In walking through our example lexers, parsers, and interpreters, we only scratched the surface of the theories behind compilers and interpreters, which cover topics like:

  • Scopes and symbol tables
  • Static types
  • Compile-time optimization
  • Static program analyzers and linters
  • Code formatting and pretty-printing
  • Domain-specific languages

For further reading, I recommend these resources:

Understanding the basics

To create an interpreter first you need to create a lexer to get the tokens of your input program. Next you create a parser that takes those tokens and, by following the rules of a formal grammar, returns an AST of your input program. Finally, the interpreter takes that AST and interprets it in some way.

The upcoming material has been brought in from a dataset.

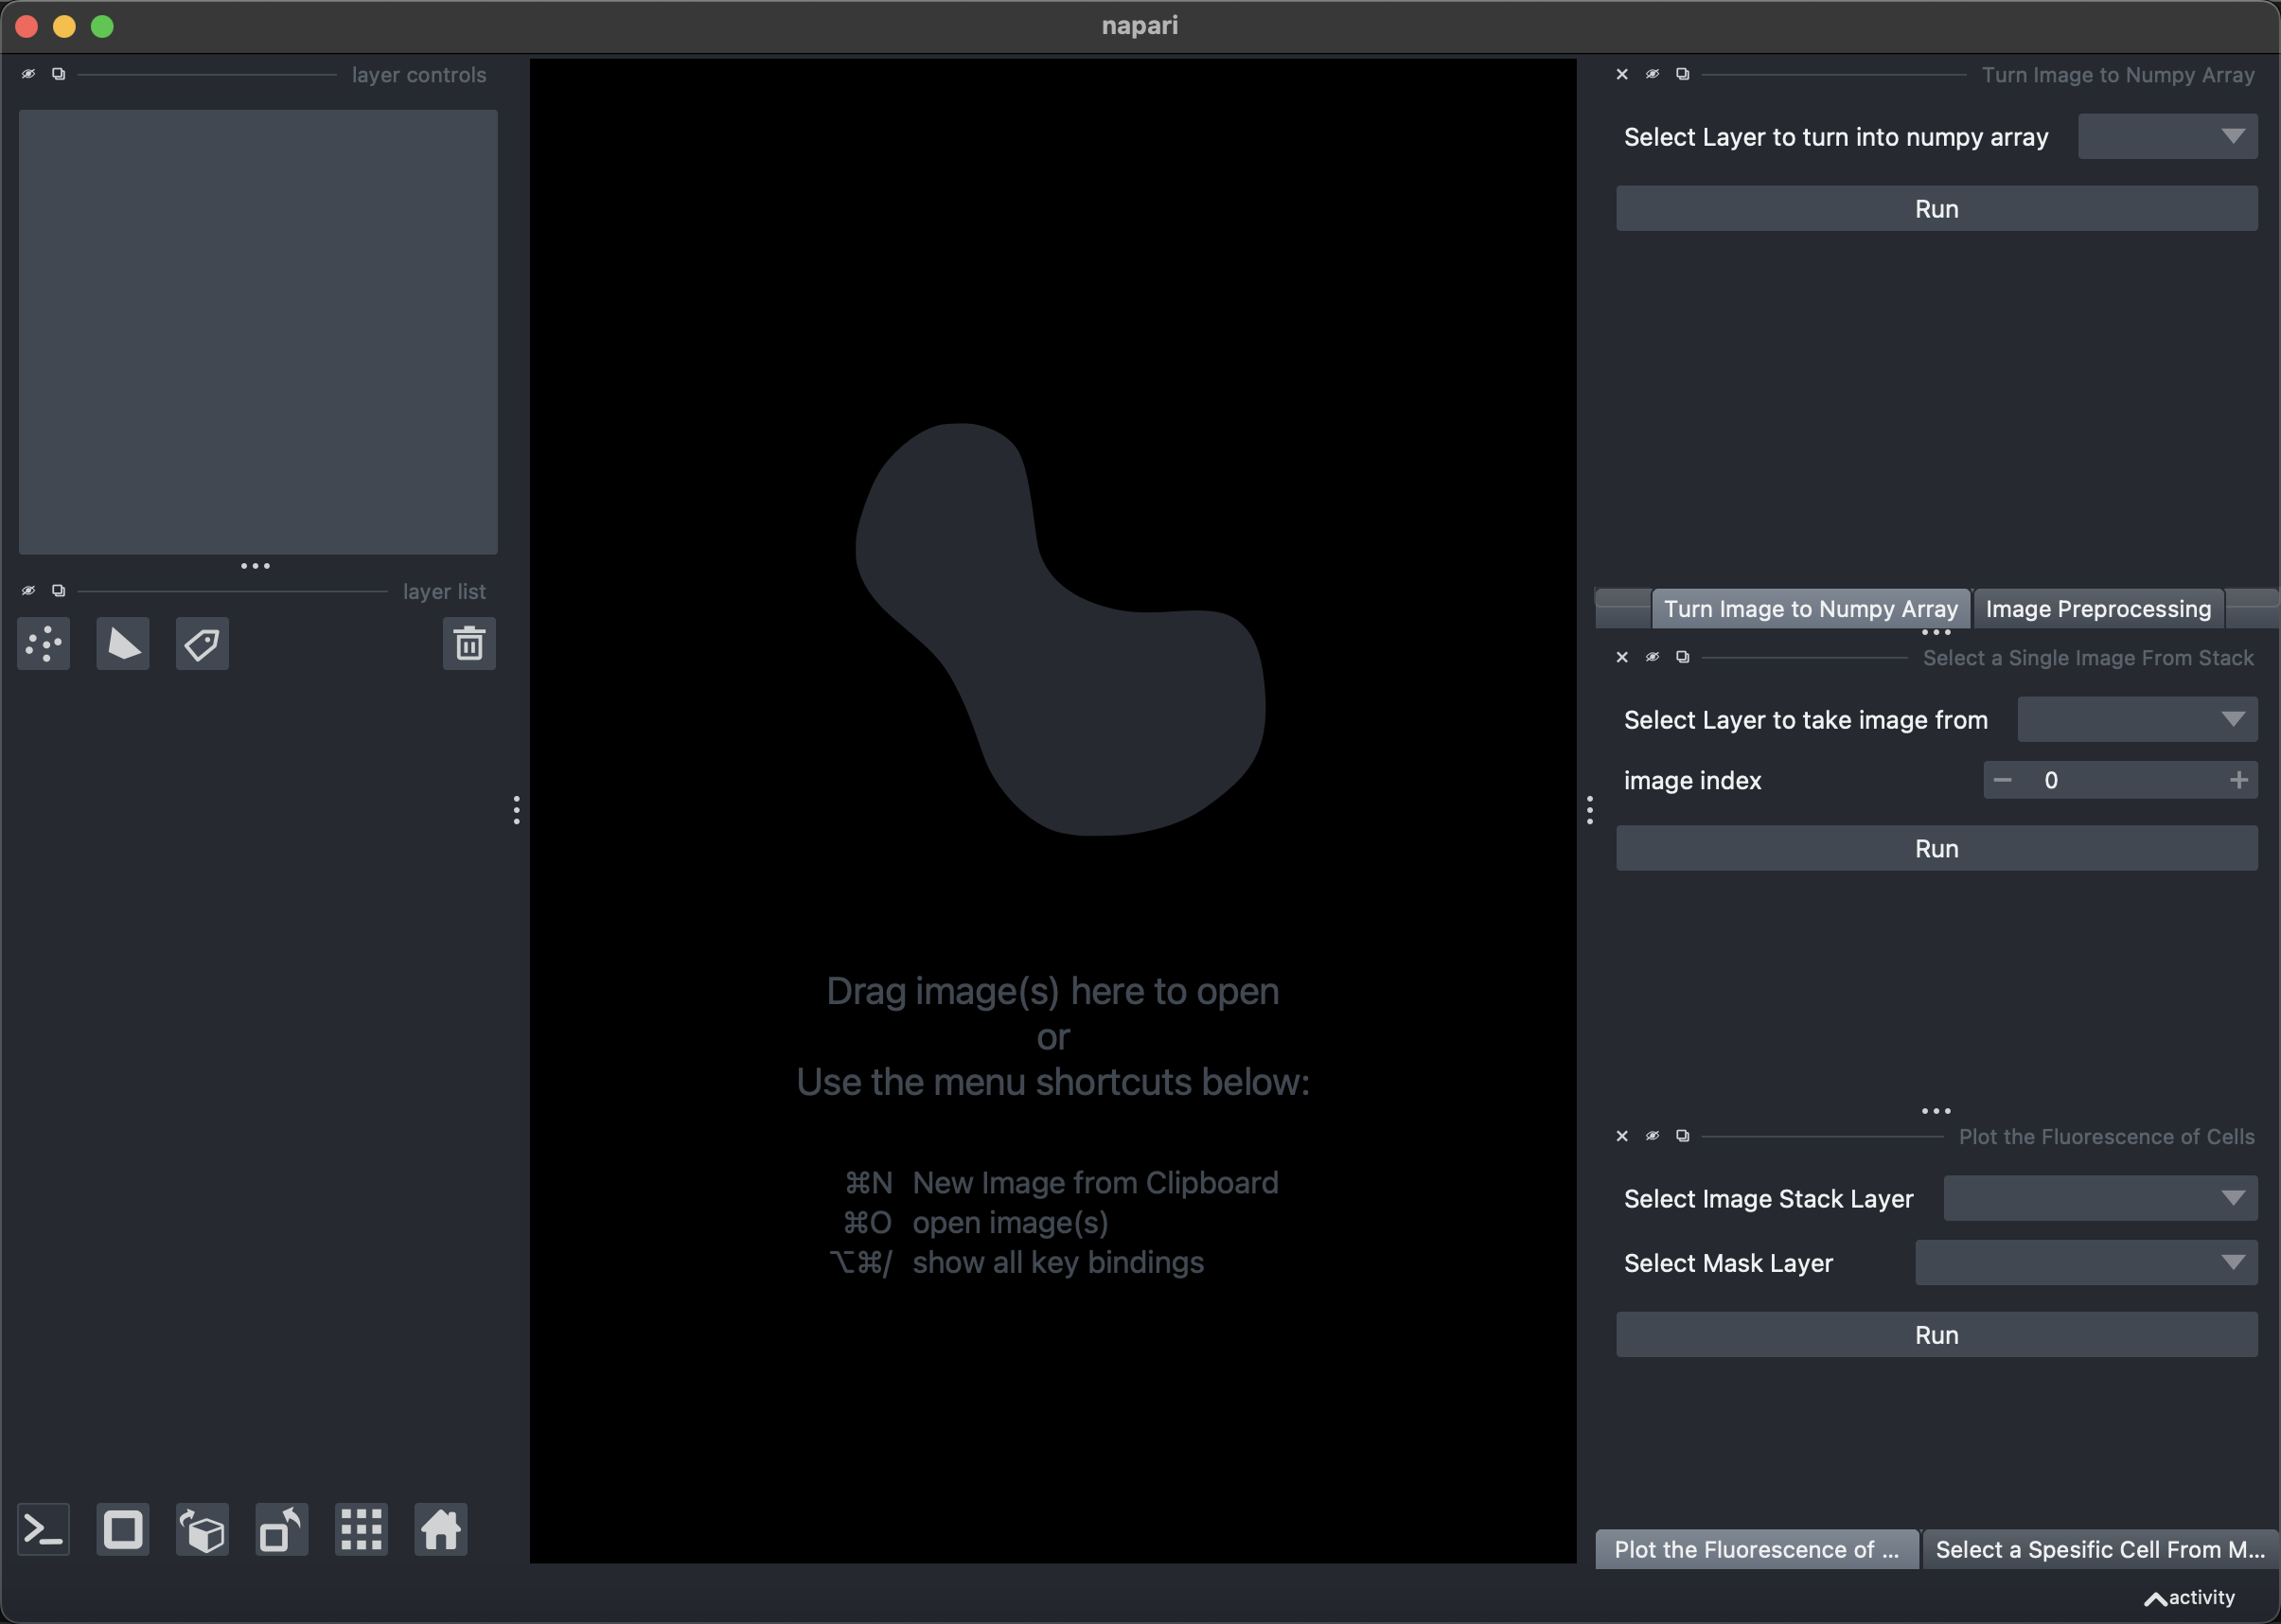This screenshot has height=1624, width=2281.
Task: Add a new shapes layer
Action: pos(122,644)
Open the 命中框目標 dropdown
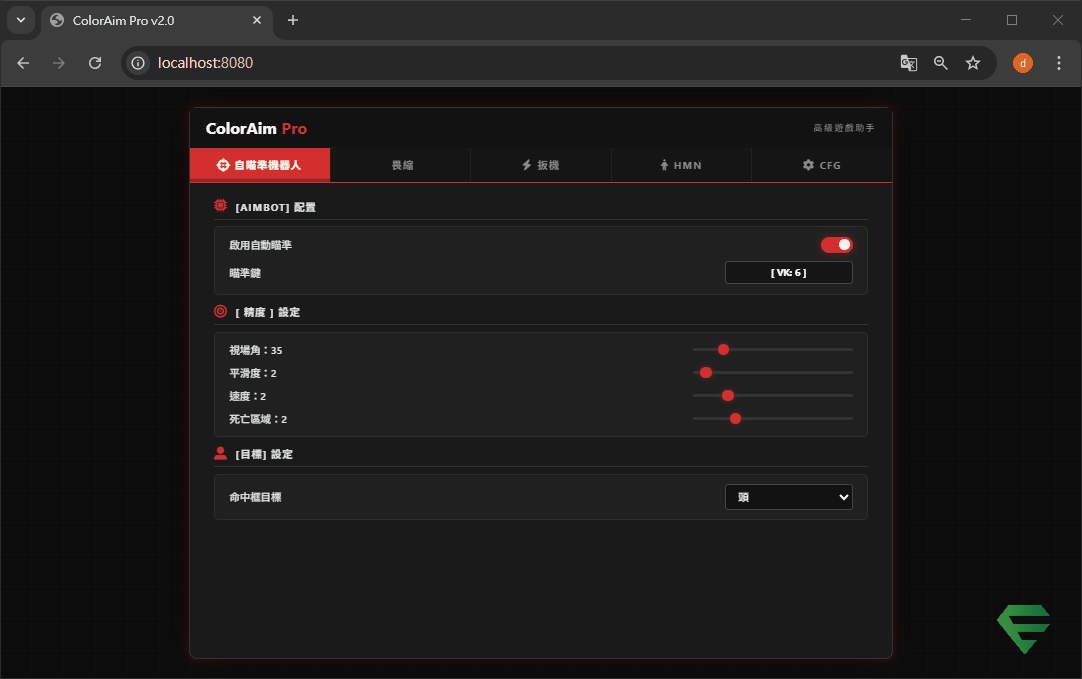This screenshot has width=1082, height=679. [x=788, y=497]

A compiler takes a higher-level language program and converts it into a lower-level language program. An interpreter takes a program and runs it on the fly. It doesn’t produce any files.

Interpreters can be written in any programming language. A popular choice are functional languages because they have great abstractions for transforming data.

Interpreters mostly execute one statement at a time. They take an AST returned by a parser and execute it. In that process they typically use some helper constructs like symbol tables, generators, and optimizers.

A lexer takes a string of characters and returns a list of tokens, which are basically grouped characters. Tokens are usually defined with regular expressions.

A programming parser is defined by a formal grammar describing the rules of the language it parses. The most common kind is a recursive descent parser, and it resembles the given grammar, having one function for every nonterminal. It takes a sequence of tokens as input and returns an AST as output.

An abstract syntax tree (AST) is a representation of the structure of the source code of a program. It contains only data that is relevant for the interpreter or compiler. It does not contain whitespace, braces, semicolons, and similar parts of the input program.

An abstract syntax tree is used as an intermediate representation of an input program. The interpreter/compiler can then do whatever it needs to do with it: optimize, simplify, execute, or something else.